Jubir KPK Budi Prasetyo/Metro TV/Candra
KPK bakal Hubungi Otoritas Saudi untuk Pulangkan Ketum Kesthuri
Candra Yuri Nuralam • 31 March 2026 18:15
Jakarta: Komisi Pemberantasan Korupsi (KPK) mengungkap Ketua Umum Kesthuri Asrul Azis Taba (ASR) berada di Arab Saudi. KPK segera meminta bantuan otoritas Arab Saudi, untuk memulangkan tersangka korupsi kuota haji itu.
“Tentu KPK juga nanti akan berkoordinasi dengan otoritas di sana, sehingga saudara ASR juga bisa segera kembali ke Tanah Air,” kata juru bicara KPK Budi Prasetyo di Gedung Merah Putih KPK, Jakarta Selatan, Selasa, 31 Maret 2026.
Budi mengatakan, kepulangan Asrul penting untuk kebutuhan penyidikan kasus dugaan rasuah pada penyelenggaraan dan pembagian kuota haji di Kementerian Agama (Kemenag).

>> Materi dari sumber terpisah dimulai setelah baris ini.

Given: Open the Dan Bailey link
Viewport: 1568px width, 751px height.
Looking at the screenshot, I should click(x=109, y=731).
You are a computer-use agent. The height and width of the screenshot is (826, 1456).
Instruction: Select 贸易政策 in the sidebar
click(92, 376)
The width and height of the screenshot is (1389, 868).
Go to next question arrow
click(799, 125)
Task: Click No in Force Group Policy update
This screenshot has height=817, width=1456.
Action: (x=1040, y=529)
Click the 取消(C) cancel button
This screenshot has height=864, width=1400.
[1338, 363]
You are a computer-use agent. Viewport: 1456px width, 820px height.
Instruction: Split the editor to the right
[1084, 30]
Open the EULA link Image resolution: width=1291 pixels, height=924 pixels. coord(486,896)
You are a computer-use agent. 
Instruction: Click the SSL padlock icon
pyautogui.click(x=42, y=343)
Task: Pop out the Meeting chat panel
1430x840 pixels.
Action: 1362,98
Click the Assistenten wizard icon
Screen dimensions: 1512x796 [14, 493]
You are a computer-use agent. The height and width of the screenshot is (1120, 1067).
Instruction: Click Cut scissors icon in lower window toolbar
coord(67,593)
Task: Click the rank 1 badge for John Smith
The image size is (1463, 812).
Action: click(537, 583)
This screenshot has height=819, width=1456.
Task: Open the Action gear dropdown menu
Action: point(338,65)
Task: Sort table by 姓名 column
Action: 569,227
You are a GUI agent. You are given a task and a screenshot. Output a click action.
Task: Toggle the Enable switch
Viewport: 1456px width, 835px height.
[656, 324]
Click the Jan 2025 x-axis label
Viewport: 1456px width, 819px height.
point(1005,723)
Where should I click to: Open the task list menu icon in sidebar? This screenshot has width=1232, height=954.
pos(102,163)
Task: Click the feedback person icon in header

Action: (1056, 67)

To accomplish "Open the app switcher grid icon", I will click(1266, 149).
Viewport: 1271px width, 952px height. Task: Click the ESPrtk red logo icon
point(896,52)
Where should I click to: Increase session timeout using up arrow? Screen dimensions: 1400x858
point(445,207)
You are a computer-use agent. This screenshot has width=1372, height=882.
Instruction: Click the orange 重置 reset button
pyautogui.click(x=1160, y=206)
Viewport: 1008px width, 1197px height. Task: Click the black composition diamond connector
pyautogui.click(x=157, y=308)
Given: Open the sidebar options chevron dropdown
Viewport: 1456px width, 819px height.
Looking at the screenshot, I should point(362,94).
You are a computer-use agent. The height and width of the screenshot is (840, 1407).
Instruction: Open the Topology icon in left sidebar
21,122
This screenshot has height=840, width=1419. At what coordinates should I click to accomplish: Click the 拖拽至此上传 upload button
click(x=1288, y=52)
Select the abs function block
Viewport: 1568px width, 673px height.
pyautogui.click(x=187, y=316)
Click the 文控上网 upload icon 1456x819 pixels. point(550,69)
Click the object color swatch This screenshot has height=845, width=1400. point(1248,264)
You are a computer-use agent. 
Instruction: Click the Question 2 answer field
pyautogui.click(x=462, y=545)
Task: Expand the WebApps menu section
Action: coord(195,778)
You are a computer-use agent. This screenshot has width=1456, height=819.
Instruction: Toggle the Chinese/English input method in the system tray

KPK bakal kesulitan meminta keterangan Asrul jika berada di luar negeri.
“(Agar) bisa mengikuti penyidikan perkara ini dengan baik, sehingga progres penanganan perkaranya juga bisa efektif." ujar Budi.
Total, sudah empat tersangka dalam kasus ini yaitu ks Menteri Agama Yaqut Cholil Qoumas (YCQ), eks Staf Khusus Menteri Agama Isfan Abidal Aziz (IAA) alias Gus Alex, Direktur Operasional Perusahaan Travel Haji dan Umrah Ismail Adham (ISM) dan Ketua Umum Kesthuri Asrul Azis Taba (ASR).
Masalah dalam kasus korupsi ini adalah karena adanya pembagian kuota yang tidak sesuai dengan aturan yang berlaku. Indonesia sejatinya diberikan 20 ribu tambahan kuota untuk mempercepat antrean haji.
.jpg)
Jubir KPK Budi Prasetyo/Antara
Dari total itu, pemerintah seharusnya membaginya dengan persentase 92 persen untuk haji reguler, dan delapan persen untuk khusus. Namun, sejumlah pihak malah membaginya rata yakni masing-masing 50 persen.
KPK sudah banyak memeriksa pejabat di Kemenag. Lalu, pihak penyedia jasa travel umroh juga dimintai keterangan, salah satunya Ustaz Khalid Basalamah.